Start of Data rows
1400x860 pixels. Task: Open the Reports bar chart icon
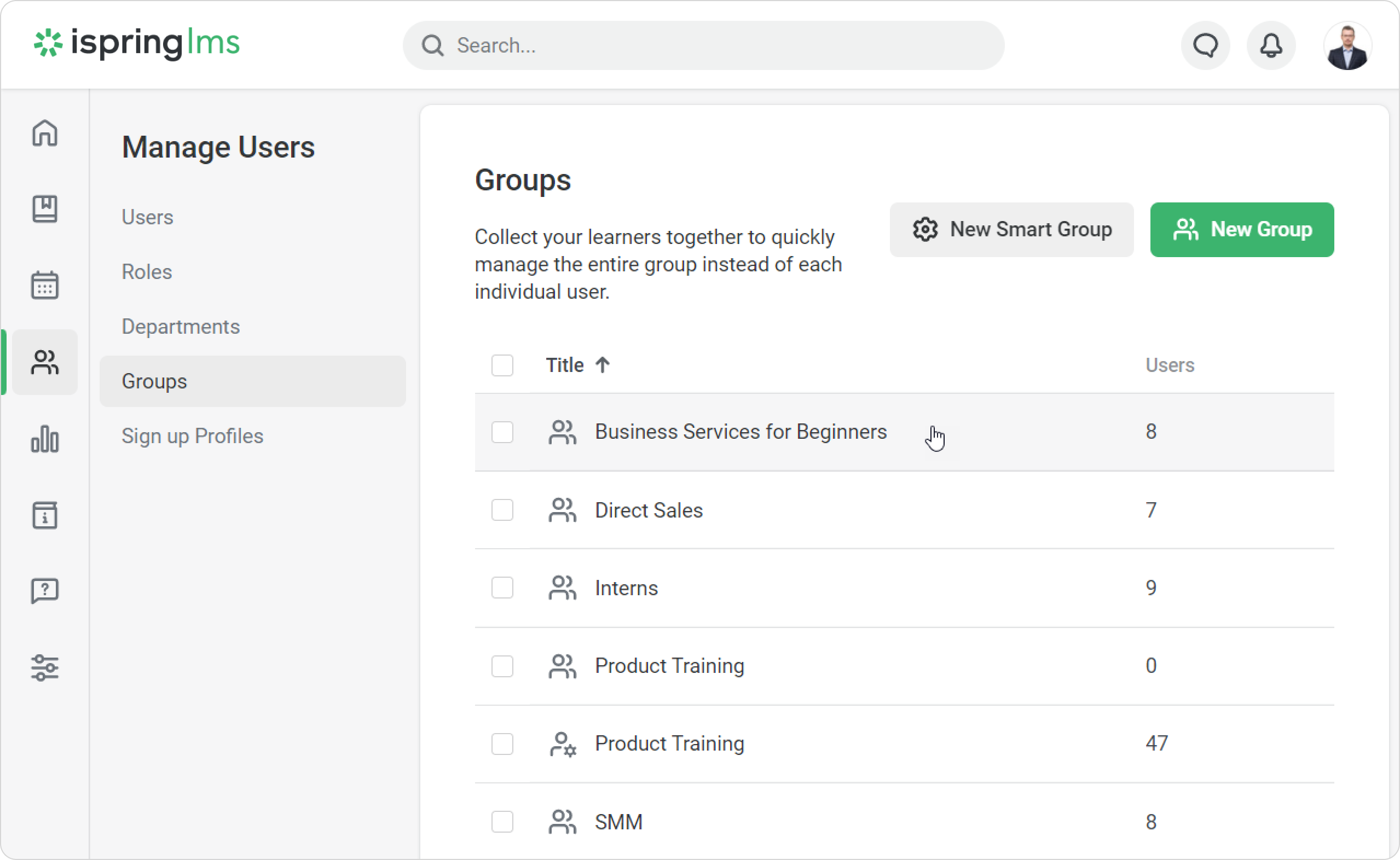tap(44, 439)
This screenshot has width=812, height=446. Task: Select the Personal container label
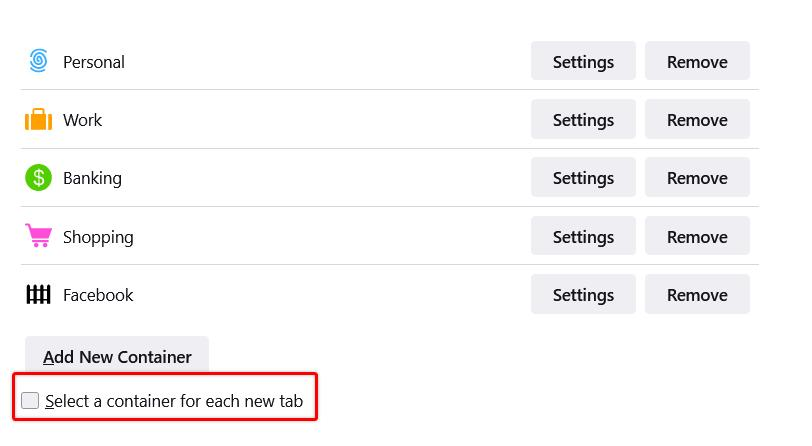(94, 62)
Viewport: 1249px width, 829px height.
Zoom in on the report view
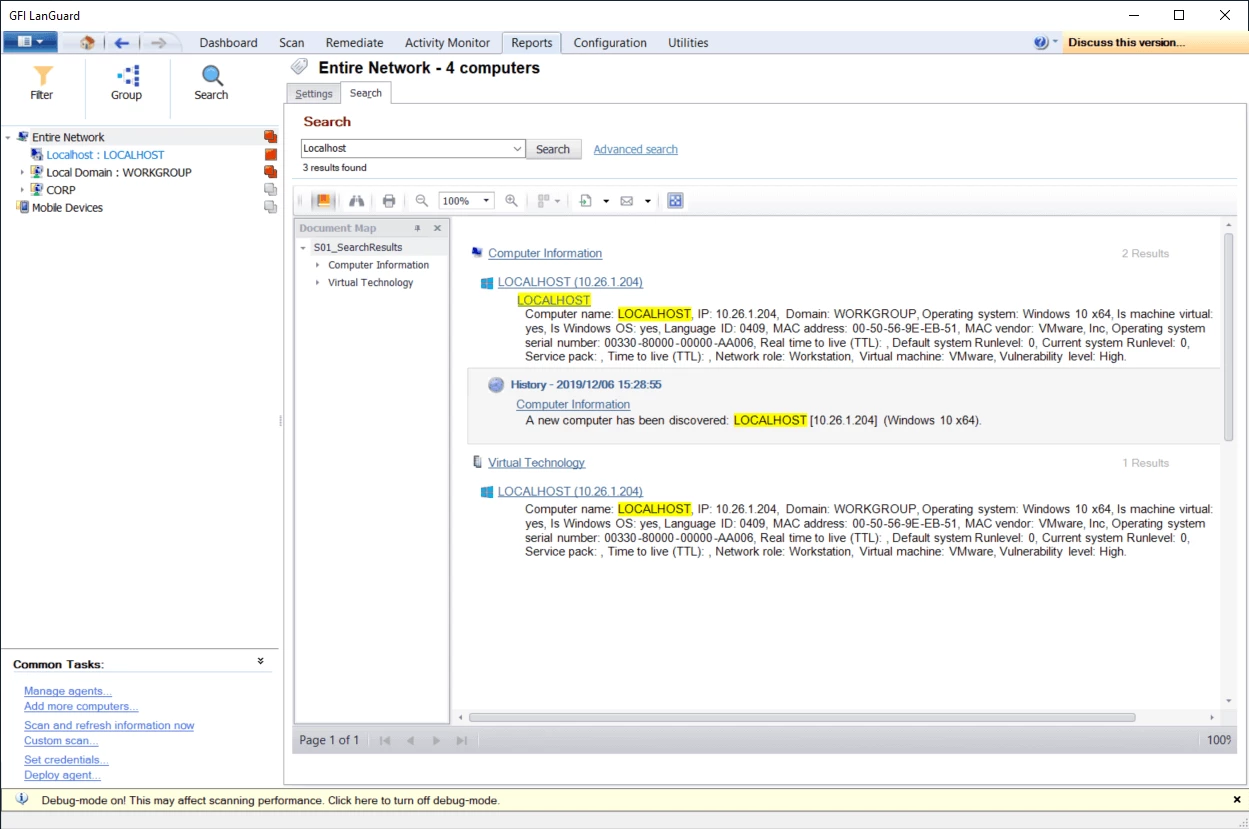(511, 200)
End of Data rows
### Job
Copy out each of the records above, substituting "Instruction" for every occurrence of "Task" and changing nothing else. Leave the pictures out of your answer.

### Worked answer
1400x860 pixels. Instruction: Open the Reports bar chart icon
tap(44, 439)
This screenshot has width=812, height=446. Instruction: Select the Personal container label
(94, 62)
Viewport: 1249px width, 829px height.
Zoom in on the report view
(511, 200)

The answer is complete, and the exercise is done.